* Brano di lettura
Nelle sue opere Pietrostefani ci ha abituato a titoli parlanti, come accadeva una volta. E il suo ultimo libro aggiunge un sottotitolo oltremodo esplicito, che dà piena ragione di quell’attenzione, mettendola anzi ostentatamente in primo piano: se la guerra corsara è la “forma estrema del libero commercio”, ecco confermata quella ipotesi di lettura e al tempo stesso quel percorso di studio e riflessione.
A una linearità così confortante, che in qualche modo retroagisce su quanto sappiamo della storia dell’autore (sul suo passato di leader nelle lotte studentesche, sulla sua trasfigurazione in dirigente d’azienda, sulla sua vicenda giudiziaria che improvvisamente devasta la normalità dei una vita qualunque con un emblematico ritorno del rimosso), trasformando ancora una volta Pietrostefani in un maturo signore che dopo una vita turbolenta si dedica a studi storici bisogna però opporre il sospetto fondato di impulsi e motivi niente affatto in sintonia con un taglio “accademico” che pure la sua ricerca possiede. Nell’ultimo libro una scrupolosa documentazione, una bibliografia accurata, una puntigliosa rassegna di fatti ed episodi contribuiscono ad avvalorare senza dubbio quel taglio.
Ma il sospetto rimane. Anzi la certezza, se diamo il giusto peso a quello che l’autore confessa nella premessa, quando dice che “tra i motivi di questo lavoro c’è anche un’irrazionale pulsione” che lo ha spinto a “trattare gli avvenimenti senza il necessario distacco”. Sono appunto “tutti quei pirati, corsari e bucanieri che hanno fatto sognare generazioni di ragazzi”.
Ecco dunque uno dei motivi impuri: sogni di ragazzi, forse quelli che danno vita alla letteratura. E mescolare storia e letteratura ( ma in un orto controllato: quello delle biografie) oggi si fa, però con il rischio di non produrre né l’una né l’altra, e di inimicarsi e gli storici e i critici letterari. Certo ci sono i grandi storici che sono grandi letterati perché “scrivono bene”: Braudel o Michelet ( e da noi, anche se ad opportuna distanza, un Giorgio Spini) ne sono rappresentanti illustri.

* Materiale dell'esercizio
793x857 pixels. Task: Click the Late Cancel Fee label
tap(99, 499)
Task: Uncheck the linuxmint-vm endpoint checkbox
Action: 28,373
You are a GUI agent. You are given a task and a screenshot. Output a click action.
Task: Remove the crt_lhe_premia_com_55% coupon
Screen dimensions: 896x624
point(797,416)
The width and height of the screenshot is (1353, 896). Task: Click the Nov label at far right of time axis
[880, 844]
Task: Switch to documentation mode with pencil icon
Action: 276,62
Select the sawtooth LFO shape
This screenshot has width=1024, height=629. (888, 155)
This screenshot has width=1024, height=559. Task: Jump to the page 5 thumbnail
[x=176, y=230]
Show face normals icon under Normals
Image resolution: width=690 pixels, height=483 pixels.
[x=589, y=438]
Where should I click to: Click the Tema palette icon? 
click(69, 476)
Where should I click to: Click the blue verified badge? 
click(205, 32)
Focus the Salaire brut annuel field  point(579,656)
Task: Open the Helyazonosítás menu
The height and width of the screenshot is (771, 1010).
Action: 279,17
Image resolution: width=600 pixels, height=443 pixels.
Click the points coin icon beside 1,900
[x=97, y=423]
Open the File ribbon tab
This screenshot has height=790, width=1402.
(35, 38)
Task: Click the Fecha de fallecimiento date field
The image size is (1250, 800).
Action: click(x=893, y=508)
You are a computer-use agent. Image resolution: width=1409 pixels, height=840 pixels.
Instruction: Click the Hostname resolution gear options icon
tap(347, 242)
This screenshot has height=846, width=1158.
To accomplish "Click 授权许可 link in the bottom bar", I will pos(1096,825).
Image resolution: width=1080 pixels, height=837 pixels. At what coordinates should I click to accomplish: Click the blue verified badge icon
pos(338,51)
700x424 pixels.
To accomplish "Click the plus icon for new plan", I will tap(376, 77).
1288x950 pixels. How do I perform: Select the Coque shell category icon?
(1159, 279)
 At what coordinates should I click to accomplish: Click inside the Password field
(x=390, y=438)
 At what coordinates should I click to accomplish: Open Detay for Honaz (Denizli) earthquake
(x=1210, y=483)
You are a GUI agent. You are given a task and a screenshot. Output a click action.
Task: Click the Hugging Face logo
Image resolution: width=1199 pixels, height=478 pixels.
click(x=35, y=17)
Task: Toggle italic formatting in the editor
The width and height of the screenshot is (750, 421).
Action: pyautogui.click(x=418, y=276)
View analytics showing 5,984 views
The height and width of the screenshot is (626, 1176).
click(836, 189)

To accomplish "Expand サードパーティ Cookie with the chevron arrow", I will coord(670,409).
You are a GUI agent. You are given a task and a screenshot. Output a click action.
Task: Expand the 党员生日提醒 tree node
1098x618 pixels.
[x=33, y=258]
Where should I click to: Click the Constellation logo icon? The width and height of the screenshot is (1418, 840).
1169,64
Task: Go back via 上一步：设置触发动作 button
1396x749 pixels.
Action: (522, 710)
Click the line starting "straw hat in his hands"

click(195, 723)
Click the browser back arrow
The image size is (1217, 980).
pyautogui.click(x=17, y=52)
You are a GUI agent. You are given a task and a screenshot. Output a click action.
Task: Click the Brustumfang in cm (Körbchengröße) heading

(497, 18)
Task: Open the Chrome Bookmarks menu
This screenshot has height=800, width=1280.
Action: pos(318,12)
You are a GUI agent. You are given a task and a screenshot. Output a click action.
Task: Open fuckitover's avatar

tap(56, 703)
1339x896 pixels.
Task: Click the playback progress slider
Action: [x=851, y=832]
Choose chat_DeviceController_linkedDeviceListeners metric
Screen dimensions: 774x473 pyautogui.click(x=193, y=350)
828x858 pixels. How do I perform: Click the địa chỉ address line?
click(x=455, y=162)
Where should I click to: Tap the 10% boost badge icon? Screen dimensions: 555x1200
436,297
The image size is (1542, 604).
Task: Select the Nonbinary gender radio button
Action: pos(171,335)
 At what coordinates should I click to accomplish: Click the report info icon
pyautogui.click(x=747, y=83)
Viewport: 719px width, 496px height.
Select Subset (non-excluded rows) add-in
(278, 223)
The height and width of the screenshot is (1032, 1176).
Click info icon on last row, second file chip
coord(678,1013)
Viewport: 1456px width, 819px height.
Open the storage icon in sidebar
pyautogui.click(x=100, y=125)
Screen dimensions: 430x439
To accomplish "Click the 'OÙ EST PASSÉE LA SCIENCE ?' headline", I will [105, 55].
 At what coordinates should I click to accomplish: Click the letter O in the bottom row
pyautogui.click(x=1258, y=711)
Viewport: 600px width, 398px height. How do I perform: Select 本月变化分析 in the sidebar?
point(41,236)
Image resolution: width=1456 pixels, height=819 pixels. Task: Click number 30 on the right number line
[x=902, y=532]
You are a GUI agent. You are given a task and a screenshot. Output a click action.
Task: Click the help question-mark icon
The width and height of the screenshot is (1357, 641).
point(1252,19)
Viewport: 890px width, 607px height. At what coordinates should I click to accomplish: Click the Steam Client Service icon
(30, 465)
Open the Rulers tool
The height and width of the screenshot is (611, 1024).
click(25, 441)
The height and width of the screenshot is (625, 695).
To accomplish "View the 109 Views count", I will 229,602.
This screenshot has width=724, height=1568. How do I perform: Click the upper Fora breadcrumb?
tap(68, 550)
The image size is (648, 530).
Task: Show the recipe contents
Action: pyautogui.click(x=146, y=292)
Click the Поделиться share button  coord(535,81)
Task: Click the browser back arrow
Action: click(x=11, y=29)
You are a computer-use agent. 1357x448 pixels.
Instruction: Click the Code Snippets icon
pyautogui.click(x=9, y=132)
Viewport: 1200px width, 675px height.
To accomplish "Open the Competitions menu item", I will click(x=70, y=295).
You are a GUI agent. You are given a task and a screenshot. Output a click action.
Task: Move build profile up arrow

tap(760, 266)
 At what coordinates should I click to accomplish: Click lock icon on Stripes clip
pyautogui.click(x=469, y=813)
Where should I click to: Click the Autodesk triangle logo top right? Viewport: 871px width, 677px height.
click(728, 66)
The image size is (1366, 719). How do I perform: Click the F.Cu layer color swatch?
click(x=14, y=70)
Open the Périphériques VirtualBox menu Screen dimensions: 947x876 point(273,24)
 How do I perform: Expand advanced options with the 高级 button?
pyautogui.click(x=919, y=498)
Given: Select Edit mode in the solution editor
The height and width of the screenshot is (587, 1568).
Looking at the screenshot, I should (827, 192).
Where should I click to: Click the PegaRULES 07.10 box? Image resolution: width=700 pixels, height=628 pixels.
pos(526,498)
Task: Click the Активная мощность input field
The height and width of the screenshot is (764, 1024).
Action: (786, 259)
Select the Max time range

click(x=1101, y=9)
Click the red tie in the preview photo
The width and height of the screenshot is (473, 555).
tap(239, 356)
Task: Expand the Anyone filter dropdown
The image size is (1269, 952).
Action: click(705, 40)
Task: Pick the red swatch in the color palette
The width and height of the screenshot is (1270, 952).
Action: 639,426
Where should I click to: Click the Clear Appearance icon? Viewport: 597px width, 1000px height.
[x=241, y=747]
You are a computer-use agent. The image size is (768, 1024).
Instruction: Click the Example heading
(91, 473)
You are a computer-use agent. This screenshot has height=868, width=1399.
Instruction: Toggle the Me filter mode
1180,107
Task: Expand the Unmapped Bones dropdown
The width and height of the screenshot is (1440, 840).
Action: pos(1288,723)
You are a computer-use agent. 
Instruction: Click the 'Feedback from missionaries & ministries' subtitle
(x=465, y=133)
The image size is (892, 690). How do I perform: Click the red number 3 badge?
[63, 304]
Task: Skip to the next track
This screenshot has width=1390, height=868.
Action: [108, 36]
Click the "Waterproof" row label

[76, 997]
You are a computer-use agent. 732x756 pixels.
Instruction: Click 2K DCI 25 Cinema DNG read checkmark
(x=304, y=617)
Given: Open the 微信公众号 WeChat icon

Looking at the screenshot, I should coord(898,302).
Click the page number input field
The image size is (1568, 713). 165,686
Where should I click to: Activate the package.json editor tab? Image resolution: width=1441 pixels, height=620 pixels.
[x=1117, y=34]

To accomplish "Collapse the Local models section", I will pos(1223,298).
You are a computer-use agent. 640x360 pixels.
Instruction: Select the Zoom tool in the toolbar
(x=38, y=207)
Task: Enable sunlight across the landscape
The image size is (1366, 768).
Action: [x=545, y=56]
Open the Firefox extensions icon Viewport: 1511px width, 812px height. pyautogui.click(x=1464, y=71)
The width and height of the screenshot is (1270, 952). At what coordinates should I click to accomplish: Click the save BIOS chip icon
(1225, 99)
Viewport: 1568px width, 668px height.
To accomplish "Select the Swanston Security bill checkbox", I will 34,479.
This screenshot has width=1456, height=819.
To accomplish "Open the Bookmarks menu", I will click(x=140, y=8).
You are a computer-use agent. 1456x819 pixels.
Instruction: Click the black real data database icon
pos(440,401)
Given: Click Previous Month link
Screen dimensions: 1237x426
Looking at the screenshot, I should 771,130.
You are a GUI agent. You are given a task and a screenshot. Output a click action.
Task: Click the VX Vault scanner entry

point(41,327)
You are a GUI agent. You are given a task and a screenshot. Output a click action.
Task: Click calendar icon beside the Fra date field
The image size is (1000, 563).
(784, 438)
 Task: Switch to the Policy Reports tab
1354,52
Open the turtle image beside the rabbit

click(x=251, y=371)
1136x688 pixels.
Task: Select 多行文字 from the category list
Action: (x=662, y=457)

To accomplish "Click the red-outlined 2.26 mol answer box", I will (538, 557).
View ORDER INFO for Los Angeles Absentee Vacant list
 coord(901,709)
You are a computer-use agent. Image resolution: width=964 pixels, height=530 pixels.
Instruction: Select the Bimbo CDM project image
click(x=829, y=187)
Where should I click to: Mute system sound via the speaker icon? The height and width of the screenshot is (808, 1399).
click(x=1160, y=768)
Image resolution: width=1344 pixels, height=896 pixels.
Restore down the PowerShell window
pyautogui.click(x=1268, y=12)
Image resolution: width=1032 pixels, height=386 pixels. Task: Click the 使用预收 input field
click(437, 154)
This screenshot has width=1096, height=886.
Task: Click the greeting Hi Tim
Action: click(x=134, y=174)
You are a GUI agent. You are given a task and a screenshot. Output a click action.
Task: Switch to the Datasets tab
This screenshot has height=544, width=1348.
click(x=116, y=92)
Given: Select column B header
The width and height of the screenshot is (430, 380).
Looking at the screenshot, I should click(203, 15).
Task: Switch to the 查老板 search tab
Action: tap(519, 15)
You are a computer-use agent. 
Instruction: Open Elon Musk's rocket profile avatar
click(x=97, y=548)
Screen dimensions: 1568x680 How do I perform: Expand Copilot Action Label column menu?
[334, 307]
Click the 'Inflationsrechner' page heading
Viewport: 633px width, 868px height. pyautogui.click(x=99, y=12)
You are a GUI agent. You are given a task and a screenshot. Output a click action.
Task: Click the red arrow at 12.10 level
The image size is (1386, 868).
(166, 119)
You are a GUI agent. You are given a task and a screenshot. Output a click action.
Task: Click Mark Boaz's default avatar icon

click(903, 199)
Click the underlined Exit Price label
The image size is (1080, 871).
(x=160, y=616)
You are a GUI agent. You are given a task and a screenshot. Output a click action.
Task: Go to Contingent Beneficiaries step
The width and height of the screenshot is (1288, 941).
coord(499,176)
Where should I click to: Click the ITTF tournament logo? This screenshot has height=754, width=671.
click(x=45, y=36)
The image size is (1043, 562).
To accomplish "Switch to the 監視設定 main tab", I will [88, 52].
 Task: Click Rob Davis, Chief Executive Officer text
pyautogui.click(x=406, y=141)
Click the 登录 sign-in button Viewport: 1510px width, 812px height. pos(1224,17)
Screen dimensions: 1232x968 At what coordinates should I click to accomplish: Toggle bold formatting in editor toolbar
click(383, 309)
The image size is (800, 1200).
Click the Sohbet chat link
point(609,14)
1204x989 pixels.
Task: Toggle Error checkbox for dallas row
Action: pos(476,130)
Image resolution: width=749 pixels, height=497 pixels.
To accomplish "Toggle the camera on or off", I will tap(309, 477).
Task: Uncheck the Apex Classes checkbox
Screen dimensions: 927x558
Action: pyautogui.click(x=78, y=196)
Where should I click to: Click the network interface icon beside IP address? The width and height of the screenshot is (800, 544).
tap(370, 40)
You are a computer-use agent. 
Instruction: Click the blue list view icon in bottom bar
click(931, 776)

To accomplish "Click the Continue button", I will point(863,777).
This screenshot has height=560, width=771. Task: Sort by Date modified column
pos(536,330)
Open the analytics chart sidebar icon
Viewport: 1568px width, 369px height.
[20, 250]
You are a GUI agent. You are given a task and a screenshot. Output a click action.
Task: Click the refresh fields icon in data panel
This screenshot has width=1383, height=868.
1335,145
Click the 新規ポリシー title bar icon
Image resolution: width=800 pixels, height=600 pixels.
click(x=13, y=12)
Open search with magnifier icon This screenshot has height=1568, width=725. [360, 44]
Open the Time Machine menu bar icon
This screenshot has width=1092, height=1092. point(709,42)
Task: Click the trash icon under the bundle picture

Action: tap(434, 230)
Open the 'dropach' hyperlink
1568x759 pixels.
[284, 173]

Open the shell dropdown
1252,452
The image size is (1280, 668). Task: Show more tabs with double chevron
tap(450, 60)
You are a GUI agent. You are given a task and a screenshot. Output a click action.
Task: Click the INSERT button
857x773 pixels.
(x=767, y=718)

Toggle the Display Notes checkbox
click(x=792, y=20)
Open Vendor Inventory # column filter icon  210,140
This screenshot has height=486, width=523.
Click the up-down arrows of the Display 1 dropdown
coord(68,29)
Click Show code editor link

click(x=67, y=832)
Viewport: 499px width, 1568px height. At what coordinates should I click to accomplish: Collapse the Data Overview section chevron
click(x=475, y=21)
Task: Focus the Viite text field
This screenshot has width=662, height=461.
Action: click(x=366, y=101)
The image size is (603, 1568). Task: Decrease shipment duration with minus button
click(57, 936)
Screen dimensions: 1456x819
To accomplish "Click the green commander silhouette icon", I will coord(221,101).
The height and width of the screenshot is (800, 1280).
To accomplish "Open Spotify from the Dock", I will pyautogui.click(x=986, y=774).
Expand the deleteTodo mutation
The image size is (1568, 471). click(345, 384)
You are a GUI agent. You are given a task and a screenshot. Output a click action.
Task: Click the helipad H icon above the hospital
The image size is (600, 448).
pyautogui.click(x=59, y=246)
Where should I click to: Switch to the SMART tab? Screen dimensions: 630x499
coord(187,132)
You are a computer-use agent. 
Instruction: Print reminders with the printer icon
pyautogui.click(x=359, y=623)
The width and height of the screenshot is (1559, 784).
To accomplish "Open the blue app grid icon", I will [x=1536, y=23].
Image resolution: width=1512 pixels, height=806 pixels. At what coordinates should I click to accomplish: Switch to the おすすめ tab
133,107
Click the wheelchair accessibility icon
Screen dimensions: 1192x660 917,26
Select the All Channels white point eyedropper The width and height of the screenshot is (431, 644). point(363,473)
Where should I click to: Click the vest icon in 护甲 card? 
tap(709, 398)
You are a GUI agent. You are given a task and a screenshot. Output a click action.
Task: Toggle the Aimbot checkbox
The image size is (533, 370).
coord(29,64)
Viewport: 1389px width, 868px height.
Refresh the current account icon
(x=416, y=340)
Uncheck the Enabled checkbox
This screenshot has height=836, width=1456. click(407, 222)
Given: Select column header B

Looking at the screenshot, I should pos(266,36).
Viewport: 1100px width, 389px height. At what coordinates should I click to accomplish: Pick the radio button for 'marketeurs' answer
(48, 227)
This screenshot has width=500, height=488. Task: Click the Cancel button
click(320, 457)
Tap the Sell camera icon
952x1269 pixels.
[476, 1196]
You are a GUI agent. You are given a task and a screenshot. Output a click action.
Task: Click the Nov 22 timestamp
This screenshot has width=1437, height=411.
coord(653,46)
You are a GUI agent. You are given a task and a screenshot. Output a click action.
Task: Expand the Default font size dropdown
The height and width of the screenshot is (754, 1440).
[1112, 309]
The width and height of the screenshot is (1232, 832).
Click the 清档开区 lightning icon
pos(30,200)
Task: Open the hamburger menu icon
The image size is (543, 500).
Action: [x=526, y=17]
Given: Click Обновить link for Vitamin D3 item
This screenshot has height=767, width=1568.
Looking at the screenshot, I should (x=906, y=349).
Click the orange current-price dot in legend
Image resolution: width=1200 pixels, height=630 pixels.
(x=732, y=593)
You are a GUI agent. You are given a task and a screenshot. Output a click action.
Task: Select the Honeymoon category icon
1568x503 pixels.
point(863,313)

* Compito 1
Riporta dal brano sul libro di Pietrostefani, senza alcuna modifica, la parte che si apre con le parole contenenti "Ecco dunque uno" e si chiude con "sono rappresentanti illustri.".
* Compito 2
Nel materiale dell'esercizio, ricopia fedelmente la porzione che parte dalla riga contenente "Where should I click to: Tap" e termina con la riga contenente "pyautogui.click(x=1258, y=711)", entrambe incluse.

* Soluzione 1
Ecco dunque uno dei motivi impuri: sogni di ragazzi, forse quelli che danno vita alla letteratura. E mescolare storia e letteratura ( ma in un orto controllato: quello delle biografie) oggi si fa, però con il rischio di non produrre né l’una né l’altra, e di inimicarsi e gli storici e i critici letterari. Certo ci sono i grandi storici che sono grandi letterati perché “scrivono bene”: Braudel o Michelet ( e da noi, anche se ad opportuna distanza, un Giorgio Spini) ne sono rappresentanti illustri.

* Soluzione 2
Where should I click to: Tap the 10% boost badge icon? Screen dimensions: 555x1200
436,297
The image size is (1542, 604).
Task: Select the Nonbinary gender radio button
Action: pos(171,335)
 At what coordinates should I click to accomplish: Click the report info icon
pyautogui.click(x=747, y=83)
Viewport: 719px width, 496px height.
Select Subset (non-excluded rows) add-in
(278, 223)
The height and width of the screenshot is (1032, 1176).
Click info icon on last row, second file chip
coord(678,1013)
Viewport: 1456px width, 819px height.
Open the storage icon in sidebar
pyautogui.click(x=100, y=125)
Screen dimensions: 430x439
To accomplish "Click the 'OÙ EST PASSÉE LA SCIENCE ?' headline", I will [105, 55].
 At what coordinates should I click to accomplish: Click the letter O in the bottom row
pyautogui.click(x=1258, y=711)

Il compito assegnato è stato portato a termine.